▶ Exercises to complete
[1] Write down the passage of the essay on null values between "For a simple" and "the form BD(p,d).", inclusive.
[2] According to the essay on null values, to which kinds of variables is the special symbol assigned? List each one.
[3] Continue the essay on null values, starting right after its final sentence.

▶ Excerpt
• • •
Although most would not consider omniscience a reasonable requirement for a software system, it’s nevertheless a common complaint that computer systems are not omniscient. It’s not often worded quite that way, but we’re all familiar with the argument that a system (say, a database) must be able to represent a fact that it doesn’t contain, or rather, to represent missing values somehow.
That “somehow” normally takes the form of a special symbol, ω (omega), or “null”. This special symbol is assigned to variables that have not yet been initialized, that have no meaningful value in that context, or whose value is unknown, etc.
Now, let’s take a step back to reality. In reality (the world that’s actually out there), things either are or are not. Reality doesn’t care if we know about it or not, and there are no facts which aren’t facts about something in particular. And there are certainly no existents out there which are “not yet initialized”.
To be clear, the issue we are talking about pertains to variables in whatever language we’re using. A variable properly has some value, but may have any value (of the appropriate type). The notion of null is a variable which has no value at all. It’s my opinion that this amounts to a philosophical error known as reification of the zero.
Implications of Null
A software system models some abstraction from reality. To model the facts of reality (or a virtual reality), a very simple logical system suffices, since things either are or are not (law of the excluded middle). A simple enough system represents only facts about reality (or, rather, abstractions from such facts), and those things which aren’t facts about reality are simply omitted. This is not to say that it represents all facts of reality (that would be absurd), but only the ones about which we have something to say in the context of our system.
For a simple but contrived example, let’s make a kind of language that represents facts about people’s birthdays. We have a type of expression saying “The birthday of Person p is on Date d.” Call it a logical theorem that there exists some person p whose birthday is on some date d. To prove this theorem, one merely needs to supply some (but any) person who has some (but any) birthday. According to the Curry-Howard isomorphism, we could think of it as a function, a constructor of values of a specific type. Call the type and the constructor function BD, and let it take two arguments, p and d, which represent a person and a date, respectively, yielding values of the form BD(p,d).
• • •
▶ Recorded information
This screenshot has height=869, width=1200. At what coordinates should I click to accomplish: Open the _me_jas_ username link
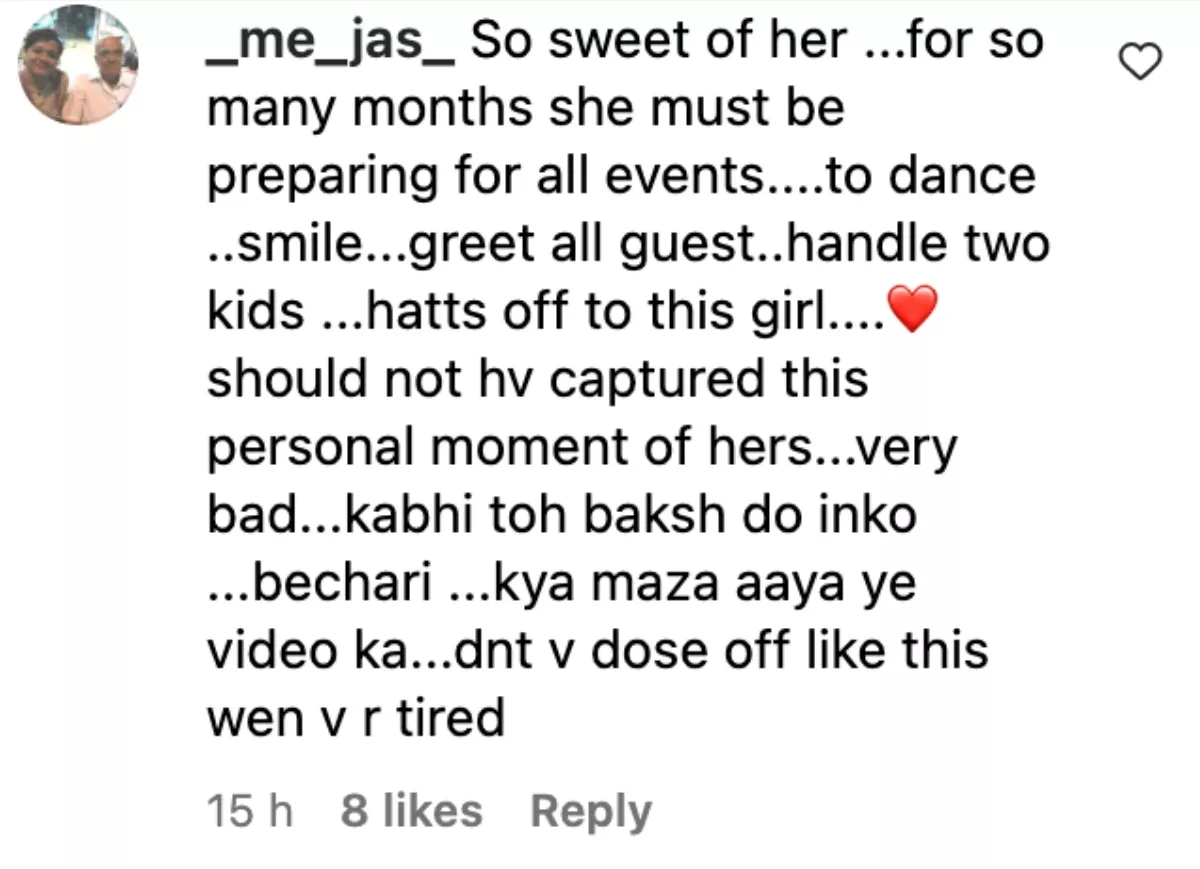pos(331,44)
• • •
▶ Per-task answers
[1]
For a simple but contrived example, let’s make a kind of language that represents facts about people’s birthdays. We have a type of expression saying “The birthday of Person p is on Date d.” Call it a logical theorem that there exists some person p whose birthday is on some date d. To prove this theorem, one merely needs to supply some (but any) person who has some (but any) birthday. According to the Curry-Howard isomorphism, we could think of it as a function, a constructor of values of a specific type. Call the type and the constructor function BD, and let it take two arguments, p and d, which represent a person and a date, respectively, yielding values of the form BD(p,d).

[2]
- Variables that have not yet been initialized
- Variables that have no meaningful value in that context
- Variables whose value is unknown

[3]
Now comes the question of what to do when a fact is not yet known, not applicable, or can’t be found out (because of some error, for example). There are some options for representation here, of which, I will consider two. For example, in a system that tracks people’s birthdays, we could handle unknown birthdays in two ways:
- State that the fact is unknown, using a new kind of expression: “Person p has an unknown birthday.” If this were a programming language, it would be something like a function UB which takes a value p and returns a value of the form UB(p). It’s like a logical formula with one variable p, such that any value for p provides a proof of the hypothesis that there exists some person whose birthday is unknown.
- Create a special null value called ω, such that for an unknown birthday, we would simply say: “The birthday of person p is on date ω“, or: BD(p, ω), for some p. Or if the person, whose birthday it is, is unknown: BD(ω, d), for some d.
These are different approaches to the problem in a profound way. In the former, we have stayed within the framework of representing “that which is”, i.e. truths only, and used the semantics of the language to represent facts about the unknown (the fact that it is unknown). In the latter, we have imported the notion of the unknown, from the meta-level, into our algebra. As far as our algebra is concerned, ω is a kind of something that is nothing in particular and has no specific type. It has become a way of formalizing vagueness in our logic. We have in fact changed the logic of our language in such a way that the Curry-Howard isomorphism no longer holds, and the law of excluded middle is no longer applicable. Supplying null for either of the variables of BD(p,d) creates a value of the form BD(p,d) that is not a proof of the logical formula that BD(p,d) represents. Observe that “The birthday of person John is on date ω” does not constitute a proof of the hypothesis that there exists some person p whose birthday is on some date d.
In short, the difference between these two approaches is that the former treats the fact that something is unknown as just another fact, using grammar that already exists, while the latter is an attempt to formalize “unknown” as a new grammatical construct.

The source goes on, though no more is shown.